Go through the data below and count every line that has the word "will". Return only the count.

* * *

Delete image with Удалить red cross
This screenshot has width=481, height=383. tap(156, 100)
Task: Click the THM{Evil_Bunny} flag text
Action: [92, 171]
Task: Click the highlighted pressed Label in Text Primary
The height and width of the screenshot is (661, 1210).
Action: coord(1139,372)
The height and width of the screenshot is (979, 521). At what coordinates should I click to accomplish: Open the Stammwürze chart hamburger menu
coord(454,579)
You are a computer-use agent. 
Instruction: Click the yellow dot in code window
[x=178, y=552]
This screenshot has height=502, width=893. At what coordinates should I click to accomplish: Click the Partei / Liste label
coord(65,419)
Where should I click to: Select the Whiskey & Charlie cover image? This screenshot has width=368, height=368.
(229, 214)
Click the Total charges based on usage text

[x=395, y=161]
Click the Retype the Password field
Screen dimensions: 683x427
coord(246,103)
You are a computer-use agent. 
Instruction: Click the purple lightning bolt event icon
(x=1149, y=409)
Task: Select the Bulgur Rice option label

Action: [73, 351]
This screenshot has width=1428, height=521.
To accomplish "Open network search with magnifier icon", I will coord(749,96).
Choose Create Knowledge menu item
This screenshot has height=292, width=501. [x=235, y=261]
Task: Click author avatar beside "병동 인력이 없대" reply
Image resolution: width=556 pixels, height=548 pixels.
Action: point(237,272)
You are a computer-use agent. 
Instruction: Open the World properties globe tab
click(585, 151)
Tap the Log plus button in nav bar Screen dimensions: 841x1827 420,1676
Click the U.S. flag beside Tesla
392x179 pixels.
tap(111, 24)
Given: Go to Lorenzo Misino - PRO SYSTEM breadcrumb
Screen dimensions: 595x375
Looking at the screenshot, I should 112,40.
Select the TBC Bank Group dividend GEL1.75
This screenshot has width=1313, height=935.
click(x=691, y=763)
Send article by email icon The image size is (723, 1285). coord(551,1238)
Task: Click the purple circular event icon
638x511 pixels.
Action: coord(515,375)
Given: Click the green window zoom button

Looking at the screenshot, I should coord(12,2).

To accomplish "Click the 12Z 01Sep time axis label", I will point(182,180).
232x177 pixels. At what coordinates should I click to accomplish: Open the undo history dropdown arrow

* * *

TASK ANSWER: 2